The asterisks you're seeing are servers that your packets are being routed through whom are timing out (5.0+ seconds) and so traceroute defaults to printing the *.
NOTE: There's even a warning about this in the traceroute man page.
excerpt
In the modern network environment the traditional traceroute methods can not be always applicable, because of widespread use of firewalls. Such firewalls filter the "unlikely" UDP ports, or even ICMP echoes. To solve this, some additional tracerouting methods are implemented (including tcp), see LIST OF AVAILABLE METHODS below. Such methods try to use particular protocol and source/destination port, in order to bypass firewalls (to be seen by firewalls just as a start of allowed type of a network session).

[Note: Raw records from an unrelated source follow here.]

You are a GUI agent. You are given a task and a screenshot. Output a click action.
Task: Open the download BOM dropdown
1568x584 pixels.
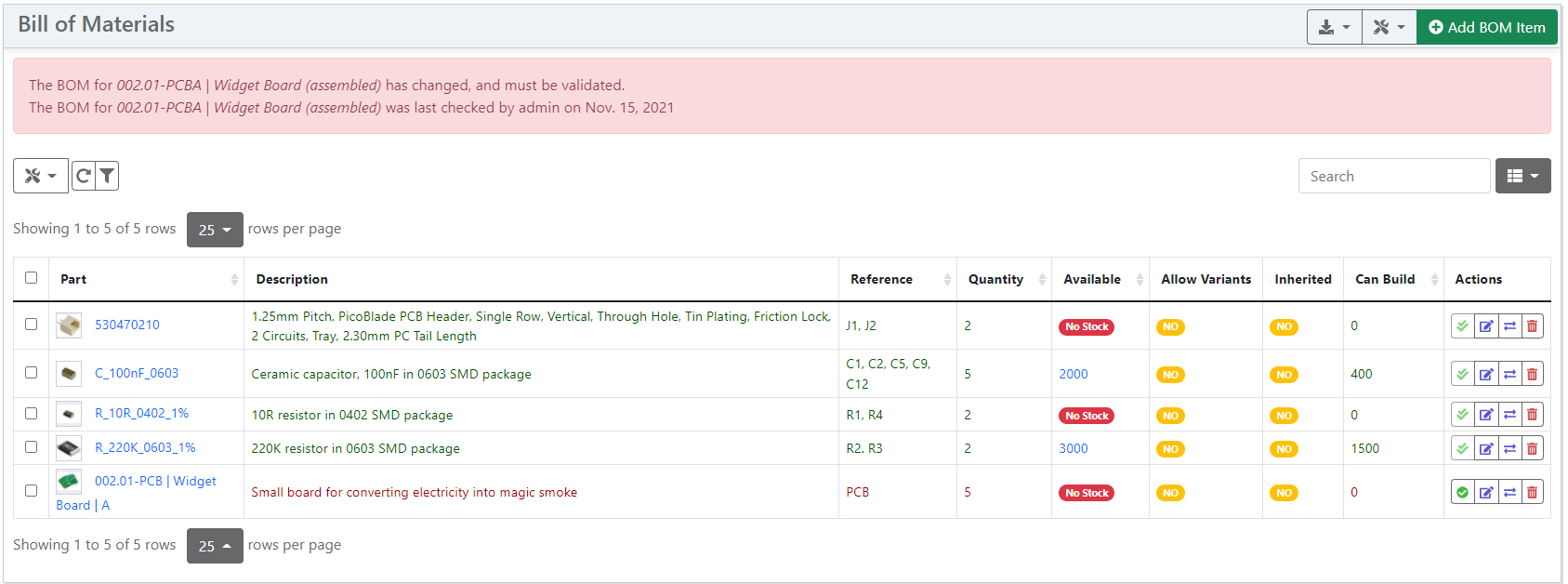click(x=1334, y=28)
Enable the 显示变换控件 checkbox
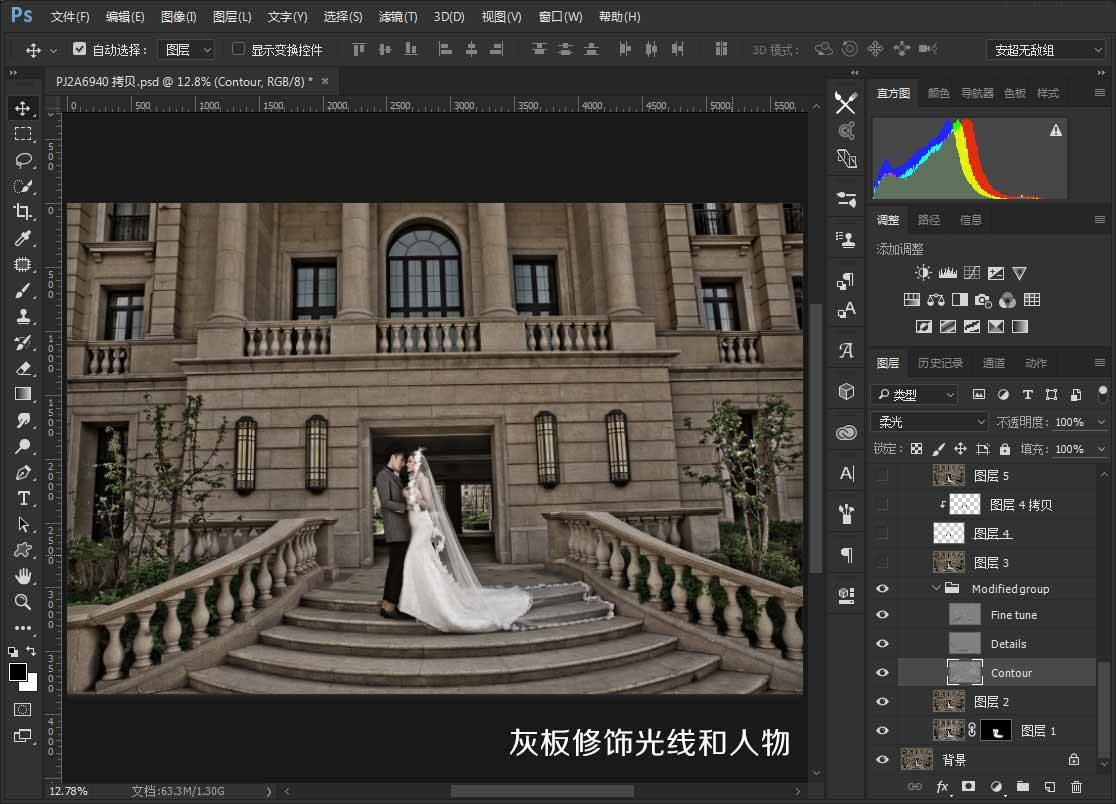 (238, 49)
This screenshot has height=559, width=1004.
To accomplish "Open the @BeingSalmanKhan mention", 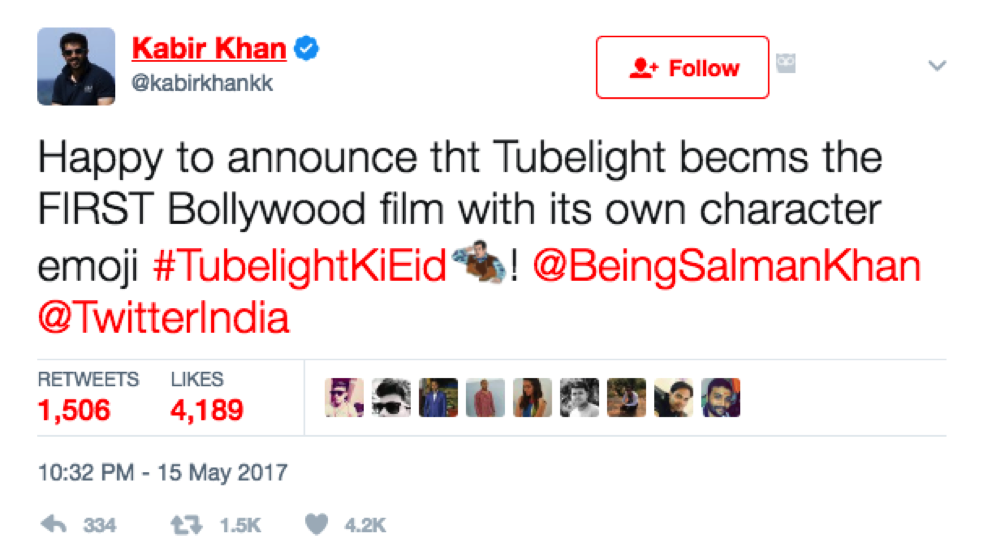I will coord(727,266).
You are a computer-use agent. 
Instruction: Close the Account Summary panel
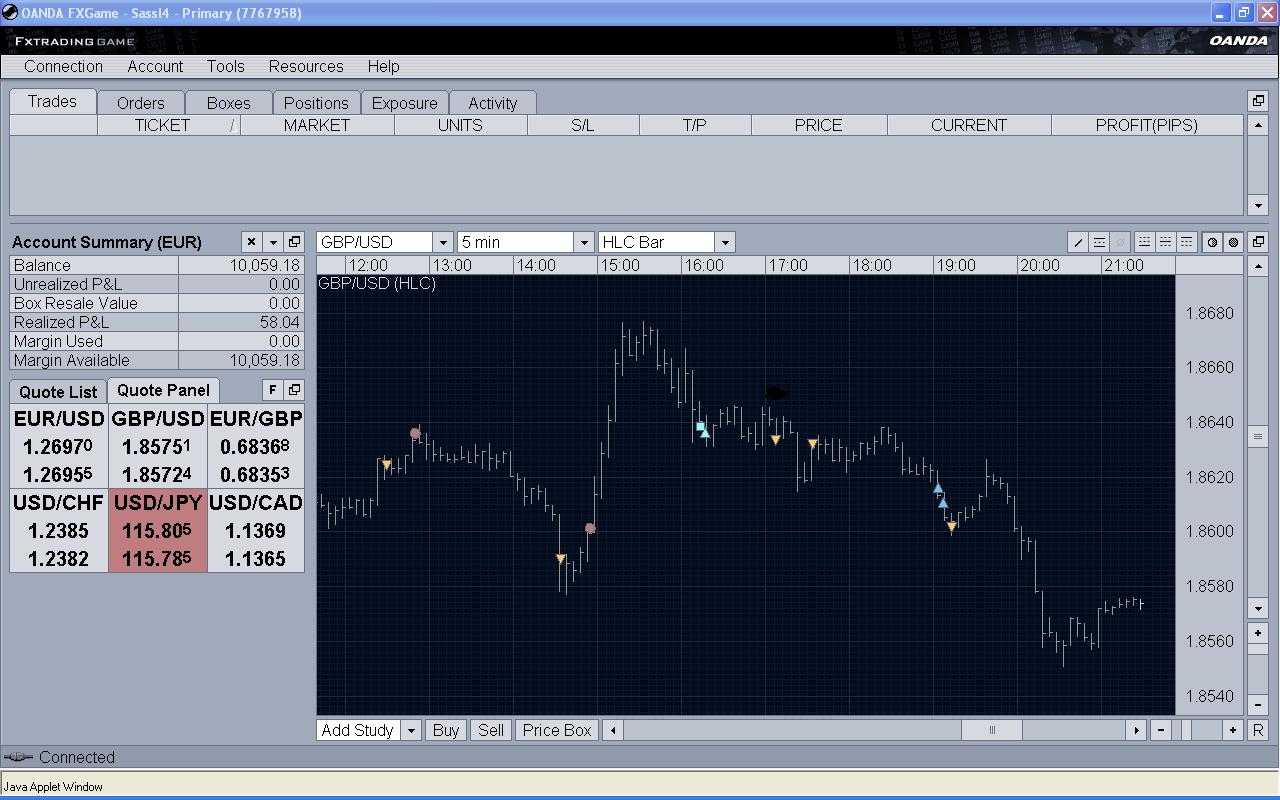251,242
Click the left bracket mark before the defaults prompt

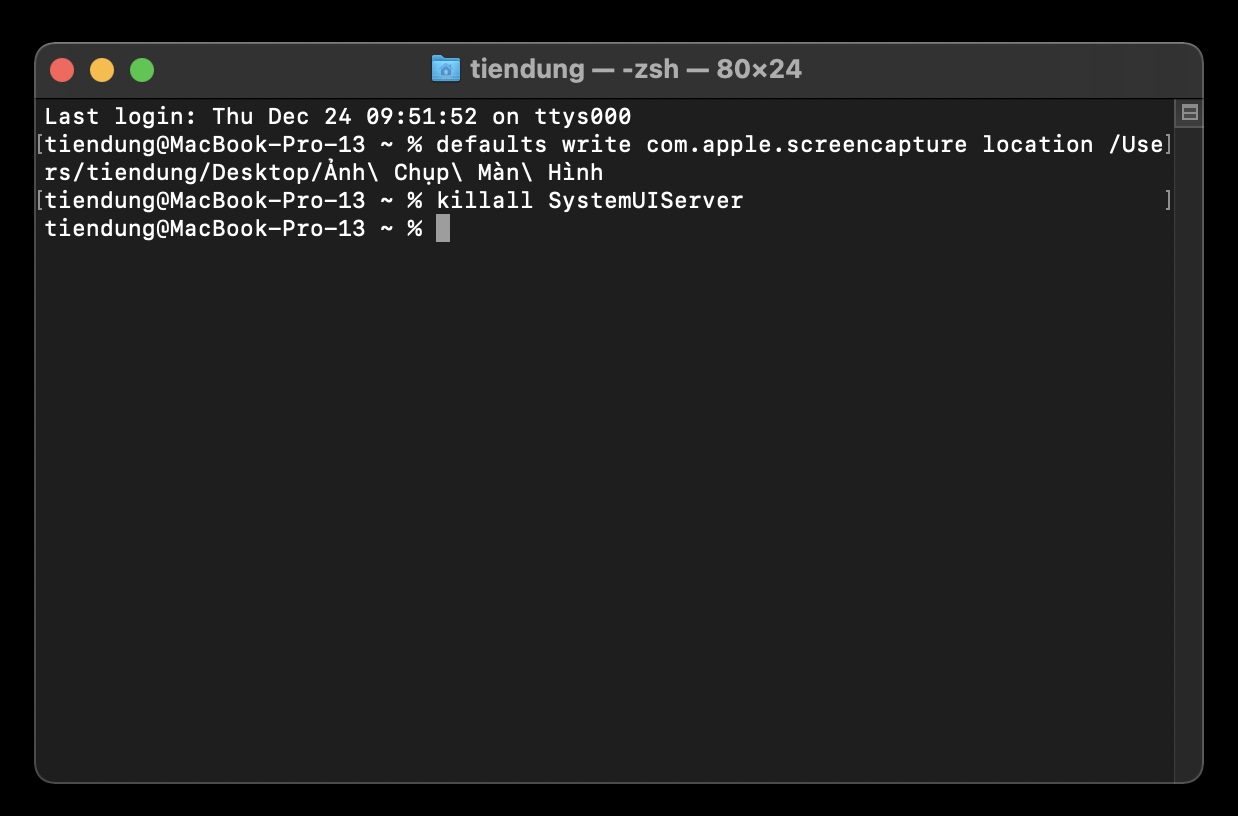coord(39,144)
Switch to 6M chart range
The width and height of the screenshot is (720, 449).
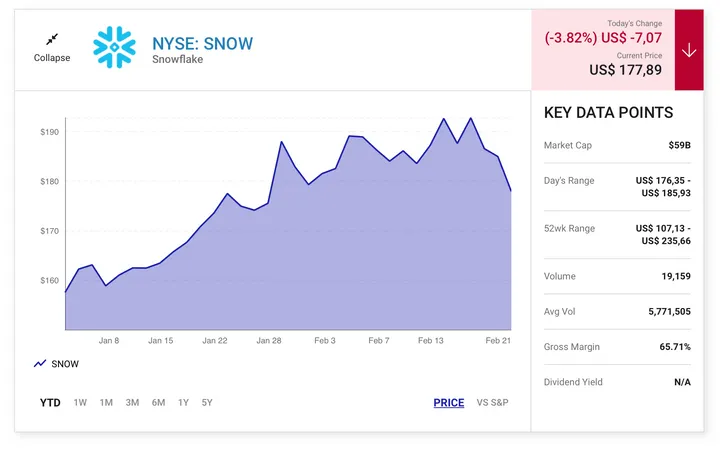[158, 403]
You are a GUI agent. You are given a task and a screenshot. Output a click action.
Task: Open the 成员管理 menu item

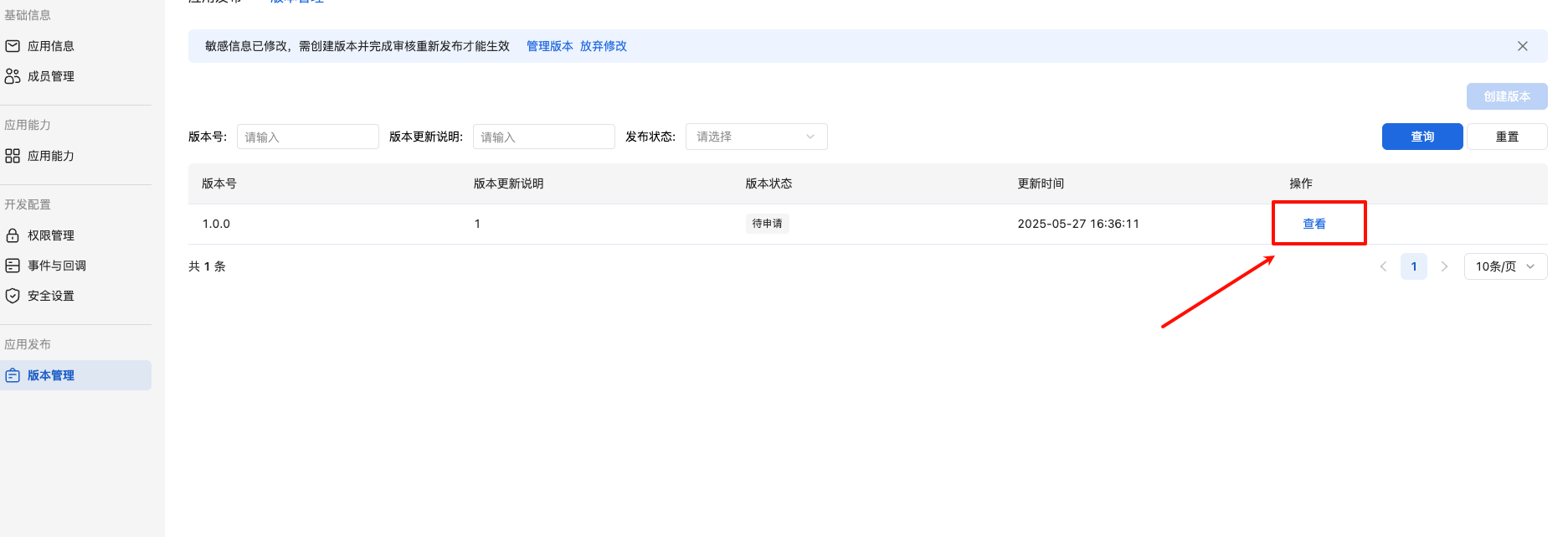pos(51,76)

Most firewalls block traffic outbound on ports other than TCP/80 which is the default IP port for web traffic. traceroute in Linux default use UDP, ping use ICMP, so as your output, it seems that ICMP packets are allowed in your firewall whereas UDP packets are blocked by the firewall.
You can see responses to my question titled: traceroute and ping from school network.
EDIT #1
As per the comments, if this is working in another RHEL machine and not working in this RHEL machine, I would suggest doing the below steps.
From the working RHEL machine (machine A), copy the /etc/sysconfig/iptables file. In the faulty RHEL machine (machine B), copy the original /etc/sysconfig/iptables file to something like /etc/sysconfig/iptables.original.
$ cp /etc/sysconfig/iptables /etc/sysconfig/iptables.original
This step is just to ensure that if something goes wrong with our setting, we can revert back to the original. Now, copy the /etc/sysconfig/iptables from the machine A to machine B.